## Your instructions
This task asks for the lines from the one with "Where should I" to the final line below, repeated exactly, with pictures omitted.

───

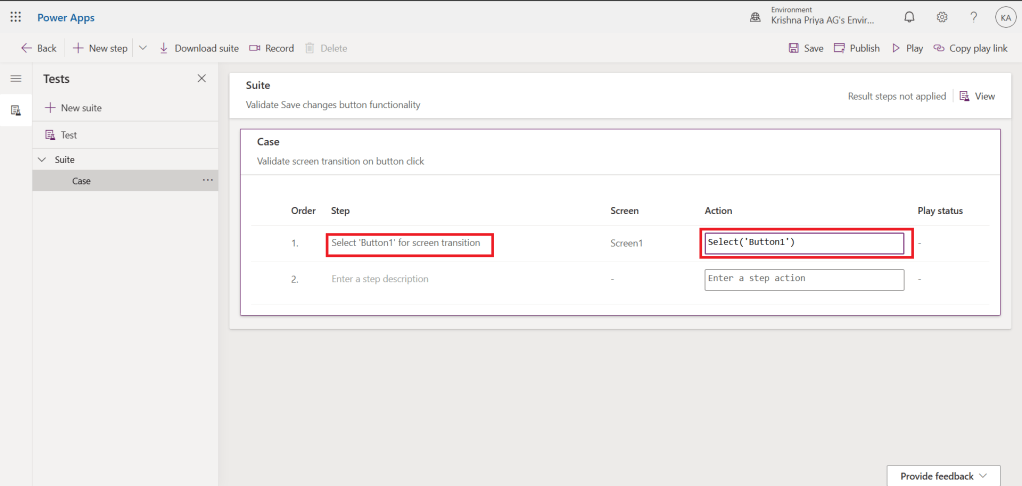The height and width of the screenshot is (486, 1022).
Task: Open the Case more options ellipsis
Action: tap(208, 181)
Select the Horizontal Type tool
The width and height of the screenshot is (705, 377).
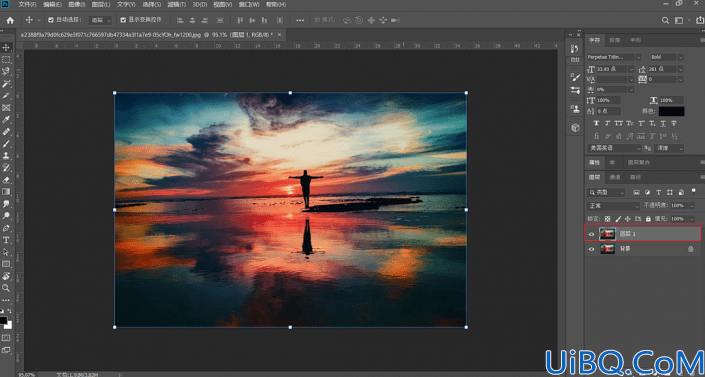pos(6,240)
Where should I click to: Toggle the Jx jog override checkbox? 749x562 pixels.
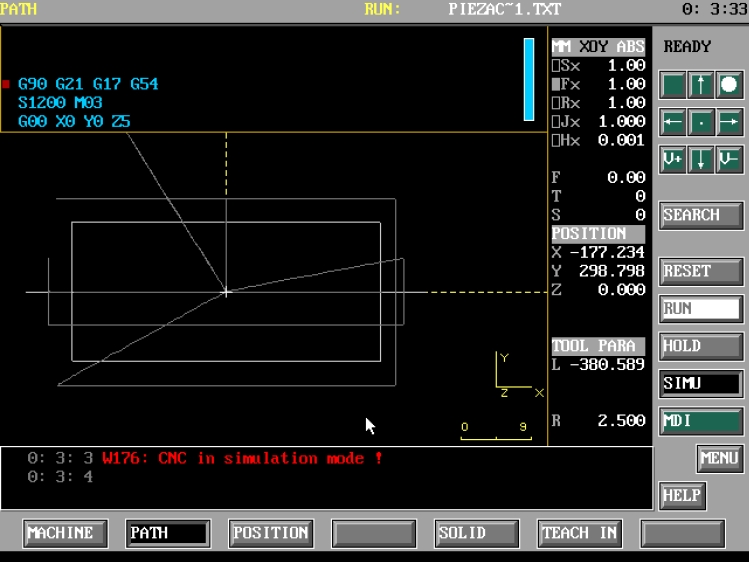[x=557, y=122]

───

## Answer box
Where should I click to: Toggle the Jx jog override checkbox? 749x562 pixels.
[x=557, y=122]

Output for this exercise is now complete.